Hello David, I use Perfonmance Lab Prebiotic daily thanks to you, but due to an infection I have been taking antibiotics prescribed by my doctor, so it killed a lot of my gut flora.
I found this Probiotic that I attach in the link below, but I am not sure if it is Non-Refrigerated and I do not know if you would take it? (after taking antibiotics), because of that, Generally speaking and not asking for medical advice, I would appreciate it if you would recommend me please a Non-Refrigerated Probiotic that you find worked for you when you take antibiotics

NOW Supplements, Probiotic-10™, 100 Billion, With 10 Probiotic Strains

    David Tomen
    November 3, 2022

    Adrian, you can try it. But be aware that some studies show using a probiotic to try to replenish your microbiome does not work. The only thing that seems to consistently work is a high quality prebiotic and time.

Michael
August 8, 2022

Hi David! My wife has Celiac disease. I want to give her double dose of PL lab prebiotic. Is this enough?

    David Tomen
    August 8, 2022

    Michael, try a double dose and see if it is enough. Only you or her can tell if that dose works for her.

Joe
April 26, 2022

Good morning Mr. Tomen!

Which probiotic are you using along with PL lab prebiotic? Does bowel microflora have an impact on nutrients absorption from food??

    David Tomen
    April 27, 2022

    Joe, see my response to Sandra’s question.

Sandra
April 26, 2022

Hi David! Some doctors recommend to take probiotic before sleep on empty stomach, as nighttime is the best for them to stay longer in your bowels. What is your recommendation?

1. Morning or evening

2. With food or on empty stomach?

Thank you!

    David Tomen
    April 27, 2022

    Sandra, the only time I use probiotics is when the doc has me on antibiotics. The majority of the time I use: https://bit.ly/2KzeQi2 before bed.

    It makes sense to use either before bed because it has more time to work.
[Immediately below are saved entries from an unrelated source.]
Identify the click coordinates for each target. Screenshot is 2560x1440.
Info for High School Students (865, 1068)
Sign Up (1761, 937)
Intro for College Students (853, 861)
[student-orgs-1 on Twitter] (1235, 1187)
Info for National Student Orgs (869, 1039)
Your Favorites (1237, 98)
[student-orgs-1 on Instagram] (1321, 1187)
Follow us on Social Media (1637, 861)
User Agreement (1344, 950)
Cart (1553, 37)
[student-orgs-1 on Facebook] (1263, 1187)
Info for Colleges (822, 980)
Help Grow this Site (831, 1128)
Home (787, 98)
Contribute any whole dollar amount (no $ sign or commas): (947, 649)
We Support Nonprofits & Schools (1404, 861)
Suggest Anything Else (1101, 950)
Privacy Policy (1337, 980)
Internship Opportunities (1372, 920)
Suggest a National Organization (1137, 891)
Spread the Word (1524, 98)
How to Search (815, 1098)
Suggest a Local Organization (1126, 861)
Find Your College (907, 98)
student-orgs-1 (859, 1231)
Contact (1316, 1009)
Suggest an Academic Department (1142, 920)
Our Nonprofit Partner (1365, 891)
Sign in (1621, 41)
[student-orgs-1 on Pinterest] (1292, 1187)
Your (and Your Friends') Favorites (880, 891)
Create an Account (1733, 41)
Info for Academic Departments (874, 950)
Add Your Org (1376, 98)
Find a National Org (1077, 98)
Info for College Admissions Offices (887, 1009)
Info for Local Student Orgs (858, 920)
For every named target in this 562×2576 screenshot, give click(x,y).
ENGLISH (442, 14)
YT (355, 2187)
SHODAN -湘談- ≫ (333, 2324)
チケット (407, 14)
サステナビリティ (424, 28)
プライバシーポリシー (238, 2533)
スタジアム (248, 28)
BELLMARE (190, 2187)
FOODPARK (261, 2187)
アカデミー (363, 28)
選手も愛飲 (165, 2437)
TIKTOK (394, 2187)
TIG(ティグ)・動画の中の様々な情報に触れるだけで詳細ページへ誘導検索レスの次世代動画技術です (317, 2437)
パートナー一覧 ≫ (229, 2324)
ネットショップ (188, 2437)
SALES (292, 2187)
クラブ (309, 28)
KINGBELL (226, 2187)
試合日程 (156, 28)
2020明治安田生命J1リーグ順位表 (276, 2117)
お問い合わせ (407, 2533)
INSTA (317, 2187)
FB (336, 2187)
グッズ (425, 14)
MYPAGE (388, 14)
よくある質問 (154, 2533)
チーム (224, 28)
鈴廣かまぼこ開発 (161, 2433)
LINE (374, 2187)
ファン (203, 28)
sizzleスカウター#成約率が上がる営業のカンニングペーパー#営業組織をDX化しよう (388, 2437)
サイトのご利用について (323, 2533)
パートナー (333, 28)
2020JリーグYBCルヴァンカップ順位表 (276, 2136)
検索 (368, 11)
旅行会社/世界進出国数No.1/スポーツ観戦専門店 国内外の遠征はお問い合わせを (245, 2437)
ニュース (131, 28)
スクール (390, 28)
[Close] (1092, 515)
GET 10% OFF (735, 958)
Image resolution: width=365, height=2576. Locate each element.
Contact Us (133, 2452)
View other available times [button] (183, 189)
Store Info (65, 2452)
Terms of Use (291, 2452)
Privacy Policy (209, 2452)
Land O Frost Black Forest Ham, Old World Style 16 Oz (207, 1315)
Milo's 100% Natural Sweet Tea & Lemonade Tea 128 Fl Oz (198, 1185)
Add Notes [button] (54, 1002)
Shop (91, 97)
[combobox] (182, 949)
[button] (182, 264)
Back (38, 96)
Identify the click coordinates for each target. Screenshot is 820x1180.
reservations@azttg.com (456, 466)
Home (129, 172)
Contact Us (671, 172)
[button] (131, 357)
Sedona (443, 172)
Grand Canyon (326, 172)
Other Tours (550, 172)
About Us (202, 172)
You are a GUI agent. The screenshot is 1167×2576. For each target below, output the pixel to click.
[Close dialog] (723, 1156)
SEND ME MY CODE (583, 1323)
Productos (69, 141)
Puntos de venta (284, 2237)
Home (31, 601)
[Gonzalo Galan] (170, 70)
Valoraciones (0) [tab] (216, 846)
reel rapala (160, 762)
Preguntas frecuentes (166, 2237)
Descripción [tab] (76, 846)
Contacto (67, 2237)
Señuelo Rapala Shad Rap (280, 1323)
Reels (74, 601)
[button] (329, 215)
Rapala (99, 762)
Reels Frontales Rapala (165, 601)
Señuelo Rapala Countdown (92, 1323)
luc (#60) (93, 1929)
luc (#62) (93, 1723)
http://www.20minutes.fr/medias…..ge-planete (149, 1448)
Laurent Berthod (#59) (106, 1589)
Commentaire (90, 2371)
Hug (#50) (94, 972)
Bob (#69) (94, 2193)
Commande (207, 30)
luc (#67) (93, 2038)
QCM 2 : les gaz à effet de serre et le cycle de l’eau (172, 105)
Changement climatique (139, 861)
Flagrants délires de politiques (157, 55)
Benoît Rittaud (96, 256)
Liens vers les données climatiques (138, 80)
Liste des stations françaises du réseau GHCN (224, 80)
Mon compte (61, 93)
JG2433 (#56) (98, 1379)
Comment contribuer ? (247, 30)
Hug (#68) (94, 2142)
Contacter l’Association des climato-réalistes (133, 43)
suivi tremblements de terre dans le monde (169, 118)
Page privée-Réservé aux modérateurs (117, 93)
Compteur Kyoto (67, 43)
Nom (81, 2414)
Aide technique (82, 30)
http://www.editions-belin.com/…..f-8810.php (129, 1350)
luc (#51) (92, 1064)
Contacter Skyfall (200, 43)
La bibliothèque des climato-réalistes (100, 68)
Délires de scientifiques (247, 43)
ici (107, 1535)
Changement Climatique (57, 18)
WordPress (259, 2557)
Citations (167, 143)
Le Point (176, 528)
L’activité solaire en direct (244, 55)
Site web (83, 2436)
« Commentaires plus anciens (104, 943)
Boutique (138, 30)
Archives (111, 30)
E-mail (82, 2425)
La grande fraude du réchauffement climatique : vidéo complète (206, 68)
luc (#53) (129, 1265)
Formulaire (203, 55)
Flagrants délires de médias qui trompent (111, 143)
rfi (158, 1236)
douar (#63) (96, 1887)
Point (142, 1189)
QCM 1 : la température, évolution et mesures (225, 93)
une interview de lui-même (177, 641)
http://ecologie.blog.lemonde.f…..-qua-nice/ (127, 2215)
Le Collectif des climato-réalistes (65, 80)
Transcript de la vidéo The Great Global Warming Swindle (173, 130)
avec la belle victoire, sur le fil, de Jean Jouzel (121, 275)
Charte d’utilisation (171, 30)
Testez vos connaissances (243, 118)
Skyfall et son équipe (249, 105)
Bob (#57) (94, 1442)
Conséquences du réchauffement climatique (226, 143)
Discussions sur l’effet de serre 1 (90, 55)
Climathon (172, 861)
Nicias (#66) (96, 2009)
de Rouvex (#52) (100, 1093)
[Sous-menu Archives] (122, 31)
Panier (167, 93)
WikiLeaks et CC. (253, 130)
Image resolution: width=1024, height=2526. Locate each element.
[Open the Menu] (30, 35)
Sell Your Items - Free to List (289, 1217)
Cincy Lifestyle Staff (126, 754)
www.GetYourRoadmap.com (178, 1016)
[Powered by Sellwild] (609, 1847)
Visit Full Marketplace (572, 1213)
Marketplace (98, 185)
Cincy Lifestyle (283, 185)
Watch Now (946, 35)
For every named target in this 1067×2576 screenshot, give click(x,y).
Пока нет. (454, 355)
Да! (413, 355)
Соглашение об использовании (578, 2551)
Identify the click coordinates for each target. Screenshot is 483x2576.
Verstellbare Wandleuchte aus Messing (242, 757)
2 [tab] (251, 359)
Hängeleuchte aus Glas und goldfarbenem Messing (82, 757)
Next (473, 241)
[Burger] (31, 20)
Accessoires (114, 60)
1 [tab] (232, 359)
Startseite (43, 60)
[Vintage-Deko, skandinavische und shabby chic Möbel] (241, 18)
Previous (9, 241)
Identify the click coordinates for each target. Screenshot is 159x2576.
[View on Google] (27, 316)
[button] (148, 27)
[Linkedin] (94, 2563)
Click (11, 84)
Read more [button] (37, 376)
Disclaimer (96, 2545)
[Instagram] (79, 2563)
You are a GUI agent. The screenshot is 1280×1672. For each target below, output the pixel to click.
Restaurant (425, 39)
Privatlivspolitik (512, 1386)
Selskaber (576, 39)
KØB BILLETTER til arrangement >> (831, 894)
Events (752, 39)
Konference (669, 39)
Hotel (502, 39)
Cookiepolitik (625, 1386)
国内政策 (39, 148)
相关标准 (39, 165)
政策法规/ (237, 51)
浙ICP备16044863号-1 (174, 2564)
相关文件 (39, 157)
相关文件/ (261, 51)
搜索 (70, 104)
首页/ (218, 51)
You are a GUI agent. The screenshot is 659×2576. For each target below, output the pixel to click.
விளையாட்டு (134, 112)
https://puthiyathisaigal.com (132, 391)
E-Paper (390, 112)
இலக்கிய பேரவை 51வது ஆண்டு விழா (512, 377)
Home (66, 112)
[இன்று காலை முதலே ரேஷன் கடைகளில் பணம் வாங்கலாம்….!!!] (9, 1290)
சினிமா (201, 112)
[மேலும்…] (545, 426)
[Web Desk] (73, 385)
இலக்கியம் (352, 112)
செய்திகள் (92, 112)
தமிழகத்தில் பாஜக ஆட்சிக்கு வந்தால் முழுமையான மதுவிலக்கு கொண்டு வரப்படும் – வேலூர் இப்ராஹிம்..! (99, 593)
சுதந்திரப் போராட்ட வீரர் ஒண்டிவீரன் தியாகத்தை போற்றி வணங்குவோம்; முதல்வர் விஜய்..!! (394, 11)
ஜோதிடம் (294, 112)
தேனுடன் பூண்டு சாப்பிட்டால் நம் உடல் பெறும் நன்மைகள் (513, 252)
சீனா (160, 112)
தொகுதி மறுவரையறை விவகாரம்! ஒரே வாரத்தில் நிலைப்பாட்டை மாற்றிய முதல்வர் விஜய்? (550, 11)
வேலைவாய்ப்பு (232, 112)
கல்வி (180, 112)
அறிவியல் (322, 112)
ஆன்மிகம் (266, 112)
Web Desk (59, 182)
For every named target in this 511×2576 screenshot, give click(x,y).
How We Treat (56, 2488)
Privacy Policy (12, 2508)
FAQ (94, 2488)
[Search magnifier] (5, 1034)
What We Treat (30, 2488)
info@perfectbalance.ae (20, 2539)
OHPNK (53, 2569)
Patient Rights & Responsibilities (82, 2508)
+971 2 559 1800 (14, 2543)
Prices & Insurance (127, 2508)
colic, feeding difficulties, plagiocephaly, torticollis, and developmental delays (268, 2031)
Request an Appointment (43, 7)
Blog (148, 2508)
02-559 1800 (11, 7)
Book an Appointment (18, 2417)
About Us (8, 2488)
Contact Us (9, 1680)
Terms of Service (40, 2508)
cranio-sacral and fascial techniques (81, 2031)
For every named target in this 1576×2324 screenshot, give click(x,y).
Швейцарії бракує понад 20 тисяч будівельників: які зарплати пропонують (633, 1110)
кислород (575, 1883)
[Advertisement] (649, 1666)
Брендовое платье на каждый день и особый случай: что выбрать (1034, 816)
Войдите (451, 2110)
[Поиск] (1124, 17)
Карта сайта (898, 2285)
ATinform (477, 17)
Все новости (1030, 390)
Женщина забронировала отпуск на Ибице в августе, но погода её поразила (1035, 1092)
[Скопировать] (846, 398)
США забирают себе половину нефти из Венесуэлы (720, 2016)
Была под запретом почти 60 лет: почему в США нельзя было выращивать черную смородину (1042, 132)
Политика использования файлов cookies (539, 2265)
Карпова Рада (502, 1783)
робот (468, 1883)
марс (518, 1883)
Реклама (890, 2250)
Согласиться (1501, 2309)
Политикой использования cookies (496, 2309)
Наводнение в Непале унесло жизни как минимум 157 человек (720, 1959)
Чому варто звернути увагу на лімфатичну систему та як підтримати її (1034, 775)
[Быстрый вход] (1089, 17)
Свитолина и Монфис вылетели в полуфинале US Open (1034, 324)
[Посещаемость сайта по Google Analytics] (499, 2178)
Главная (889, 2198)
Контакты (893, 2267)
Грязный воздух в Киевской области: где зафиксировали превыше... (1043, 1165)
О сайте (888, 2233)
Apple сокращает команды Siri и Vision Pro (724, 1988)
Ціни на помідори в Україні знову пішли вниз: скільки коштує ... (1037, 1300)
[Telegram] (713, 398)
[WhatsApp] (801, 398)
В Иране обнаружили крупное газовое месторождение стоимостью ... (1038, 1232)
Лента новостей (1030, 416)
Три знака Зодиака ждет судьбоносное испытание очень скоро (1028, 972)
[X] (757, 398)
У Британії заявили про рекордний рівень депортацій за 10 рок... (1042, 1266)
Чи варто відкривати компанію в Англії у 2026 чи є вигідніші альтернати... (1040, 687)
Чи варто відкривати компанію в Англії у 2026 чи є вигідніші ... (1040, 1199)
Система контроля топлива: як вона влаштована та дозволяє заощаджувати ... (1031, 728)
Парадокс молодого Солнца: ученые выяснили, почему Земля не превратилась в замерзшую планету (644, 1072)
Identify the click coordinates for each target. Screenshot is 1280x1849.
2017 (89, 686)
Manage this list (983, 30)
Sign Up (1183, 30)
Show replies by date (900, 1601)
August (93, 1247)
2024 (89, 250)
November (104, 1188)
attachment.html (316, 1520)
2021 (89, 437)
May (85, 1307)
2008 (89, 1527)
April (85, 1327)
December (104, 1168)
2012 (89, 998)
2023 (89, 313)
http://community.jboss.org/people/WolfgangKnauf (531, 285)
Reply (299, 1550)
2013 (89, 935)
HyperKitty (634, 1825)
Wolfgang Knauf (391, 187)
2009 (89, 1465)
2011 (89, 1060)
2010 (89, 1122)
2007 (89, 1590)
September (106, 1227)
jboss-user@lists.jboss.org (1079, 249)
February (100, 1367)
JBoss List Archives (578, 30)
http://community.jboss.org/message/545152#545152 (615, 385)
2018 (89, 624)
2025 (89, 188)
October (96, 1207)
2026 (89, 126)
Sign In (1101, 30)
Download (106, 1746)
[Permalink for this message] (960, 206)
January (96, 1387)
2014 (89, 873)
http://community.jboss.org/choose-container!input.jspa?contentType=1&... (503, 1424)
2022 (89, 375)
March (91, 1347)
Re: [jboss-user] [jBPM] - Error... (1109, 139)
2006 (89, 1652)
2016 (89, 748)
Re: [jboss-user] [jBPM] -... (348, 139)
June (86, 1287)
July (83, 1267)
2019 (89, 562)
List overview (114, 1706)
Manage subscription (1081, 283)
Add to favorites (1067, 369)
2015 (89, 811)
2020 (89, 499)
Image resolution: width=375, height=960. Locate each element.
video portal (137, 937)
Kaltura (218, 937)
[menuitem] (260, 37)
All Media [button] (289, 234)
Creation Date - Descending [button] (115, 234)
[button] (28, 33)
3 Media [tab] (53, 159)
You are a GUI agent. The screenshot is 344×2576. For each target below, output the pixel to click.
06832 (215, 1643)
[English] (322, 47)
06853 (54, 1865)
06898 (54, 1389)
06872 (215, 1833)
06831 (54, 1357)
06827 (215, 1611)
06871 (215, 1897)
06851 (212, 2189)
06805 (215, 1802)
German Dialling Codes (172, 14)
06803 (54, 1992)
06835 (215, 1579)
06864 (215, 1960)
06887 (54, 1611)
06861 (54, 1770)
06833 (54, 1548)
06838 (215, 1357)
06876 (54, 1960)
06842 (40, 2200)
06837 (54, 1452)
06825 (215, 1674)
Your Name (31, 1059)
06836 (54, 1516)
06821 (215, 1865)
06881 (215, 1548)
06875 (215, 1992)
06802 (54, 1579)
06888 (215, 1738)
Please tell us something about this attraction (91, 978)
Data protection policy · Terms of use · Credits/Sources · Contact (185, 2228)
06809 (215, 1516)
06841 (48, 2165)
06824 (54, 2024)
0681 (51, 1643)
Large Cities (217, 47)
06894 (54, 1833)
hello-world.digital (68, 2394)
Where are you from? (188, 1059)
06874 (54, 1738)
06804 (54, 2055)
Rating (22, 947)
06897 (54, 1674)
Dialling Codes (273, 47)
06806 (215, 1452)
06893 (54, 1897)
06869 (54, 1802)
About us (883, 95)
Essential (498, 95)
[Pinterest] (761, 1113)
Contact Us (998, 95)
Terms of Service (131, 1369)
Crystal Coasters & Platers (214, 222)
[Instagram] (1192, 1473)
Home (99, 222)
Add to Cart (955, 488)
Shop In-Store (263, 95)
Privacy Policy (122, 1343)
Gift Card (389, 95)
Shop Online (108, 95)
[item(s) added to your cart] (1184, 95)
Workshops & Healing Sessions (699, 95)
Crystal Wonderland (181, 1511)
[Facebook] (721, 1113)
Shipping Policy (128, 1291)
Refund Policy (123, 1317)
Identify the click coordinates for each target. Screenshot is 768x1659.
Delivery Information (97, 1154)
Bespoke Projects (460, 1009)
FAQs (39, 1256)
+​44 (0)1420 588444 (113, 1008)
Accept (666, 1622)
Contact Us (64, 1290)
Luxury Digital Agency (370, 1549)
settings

With food or without doesn’t make sense is you are using a high quality prebiotic because it should be in the type of capsule (enteric coating) that does not dissolve until it reaches your large intestine.

Michelle
April 20, 2022

Hi David! I felt very sleepy about an hour after taking probiotic. Is this possible???

    David Tomen
    April 22, 2022

    Michelle, the majority of serotonin and GABA in your system is manufactured in your gut by bacteria. If that probiotic increased those bacteria specific for serotonin and/or GABA synthesis that is what could be feeling sleepy.

Tom
November 19, 2021

Hi David – brilliant information. I love performance lab and take the multi vitamin every day. Just wondering what is the difference between the recommended chicory root supplement – prebiotic – with just getting an inulin supplement?

    David Tomen
    November 29, 2021

    Tom, Performance Lab uses the patented Orafti® Synergy1 which is a combination of 50% long-chain and 50% short-chain inulin which provides Inulin and FructoOligoSaccharides that passes through your system undigested to your large intestine. It is just a superior form of inulin that works really well.